Hiromi Sato, Meredith L Hunt, Joshua J Weiner, Andrew T Hansen, Dara W Frank
PloS One 2011, 6 (3): e18356
The type III secretion system (T3SS) is employed to deliver effector proteins to the cytosol of eukaryotic hosts by multiple species of Gram-negative bacteria, including Pseudomonas aeruginosa. Translocation of effectors is dependent on the proteins encoded by the pcrGVHpopBD operon. These proteins form a T3S translocator complex, composed of a needle-tip complex (PcrV), translocons (PopB and PopD), and chaperones (PcrG and PcrH). PcrV mediates the folding and insertion of PopB/PopD in host plasmic membranes, where assembled translocons form a translocation channel.
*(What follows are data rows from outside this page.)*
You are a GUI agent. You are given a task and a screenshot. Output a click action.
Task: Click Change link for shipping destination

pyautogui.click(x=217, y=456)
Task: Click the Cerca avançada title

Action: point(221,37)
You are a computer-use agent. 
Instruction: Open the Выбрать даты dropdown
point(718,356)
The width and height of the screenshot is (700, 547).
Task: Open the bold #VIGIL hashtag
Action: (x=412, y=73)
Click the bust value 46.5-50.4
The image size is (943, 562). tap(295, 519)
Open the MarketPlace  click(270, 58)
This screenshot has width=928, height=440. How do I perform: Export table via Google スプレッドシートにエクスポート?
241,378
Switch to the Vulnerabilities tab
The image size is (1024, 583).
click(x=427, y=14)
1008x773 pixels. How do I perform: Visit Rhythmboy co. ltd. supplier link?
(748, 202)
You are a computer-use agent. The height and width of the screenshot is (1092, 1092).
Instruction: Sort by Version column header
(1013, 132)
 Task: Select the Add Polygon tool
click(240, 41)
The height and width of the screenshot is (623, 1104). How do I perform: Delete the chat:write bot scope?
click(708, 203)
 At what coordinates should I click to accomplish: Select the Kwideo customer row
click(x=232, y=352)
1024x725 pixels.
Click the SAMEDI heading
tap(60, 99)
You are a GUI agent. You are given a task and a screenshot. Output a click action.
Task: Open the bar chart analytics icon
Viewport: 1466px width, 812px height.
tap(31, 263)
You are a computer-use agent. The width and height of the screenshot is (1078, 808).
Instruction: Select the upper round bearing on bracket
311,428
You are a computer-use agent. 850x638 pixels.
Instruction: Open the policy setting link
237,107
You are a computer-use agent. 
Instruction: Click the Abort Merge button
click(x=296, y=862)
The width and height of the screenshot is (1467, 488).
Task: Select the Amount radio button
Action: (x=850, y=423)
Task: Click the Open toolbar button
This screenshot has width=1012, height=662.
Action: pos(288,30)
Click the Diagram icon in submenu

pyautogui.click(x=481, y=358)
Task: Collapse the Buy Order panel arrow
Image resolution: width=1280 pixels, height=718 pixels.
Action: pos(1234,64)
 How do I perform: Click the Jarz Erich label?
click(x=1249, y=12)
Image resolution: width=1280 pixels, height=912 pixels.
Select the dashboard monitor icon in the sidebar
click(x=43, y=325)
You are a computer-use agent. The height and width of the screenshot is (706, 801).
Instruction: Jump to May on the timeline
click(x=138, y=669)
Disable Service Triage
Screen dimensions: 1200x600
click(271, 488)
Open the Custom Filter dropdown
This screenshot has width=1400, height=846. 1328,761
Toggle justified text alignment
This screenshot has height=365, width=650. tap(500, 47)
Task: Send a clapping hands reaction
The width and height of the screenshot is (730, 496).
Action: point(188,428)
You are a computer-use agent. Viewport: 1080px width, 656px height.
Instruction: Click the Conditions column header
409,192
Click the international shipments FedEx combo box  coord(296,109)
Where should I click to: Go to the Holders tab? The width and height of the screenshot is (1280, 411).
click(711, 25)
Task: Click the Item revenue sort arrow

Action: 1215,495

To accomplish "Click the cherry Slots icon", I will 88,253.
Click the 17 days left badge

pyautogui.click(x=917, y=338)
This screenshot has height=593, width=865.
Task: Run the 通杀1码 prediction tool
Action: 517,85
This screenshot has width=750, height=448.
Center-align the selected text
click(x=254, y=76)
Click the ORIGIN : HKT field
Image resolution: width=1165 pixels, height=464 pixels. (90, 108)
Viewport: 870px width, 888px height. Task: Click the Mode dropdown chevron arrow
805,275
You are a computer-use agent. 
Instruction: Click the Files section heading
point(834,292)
Assembly of this complex and delivery of effectors through this machinery is tightly controlled by PcrV, yet the multifunctional aspects of this molecule have not been defined. In addition, PcrV is a protective antigen for P. aeruginosa infection as is the ortholog, LcrV, for Yersinia. We constructed PcrV derivatives containing in-frame linker insertions and site-specific mutations. The expression of these derivatives was regulated by a T3S-specific promoter in a pcrV-null mutant of PA103. Nine derivatives disrupted the regulation of effector secretion and constitutively released an effector protein into growth medium. Three of these regulatory mutants, in which the linker was inserted in the N-terminal globular domain, were competent for the translocation of a cytotoxin, ExoU, into eukaryotic host cells. We also isolated strains expressing a delayed-toxicity phenotype, which secrete translocators slowly despite the normal level of effector secretion. Most of the cytotoxic translocation-competent strains retained the protective epitope of PcrV derivatives, and Mab166 was able to protect erythrocytes during infection with these strains. The use of defined PcrV derivatives possessing distinct phenotypes may lead to a better understanding of the functional aspects of T3 needle-tip proteins and the development of therapeutic agents or vaccines targeting T3SS-mediated intoxication.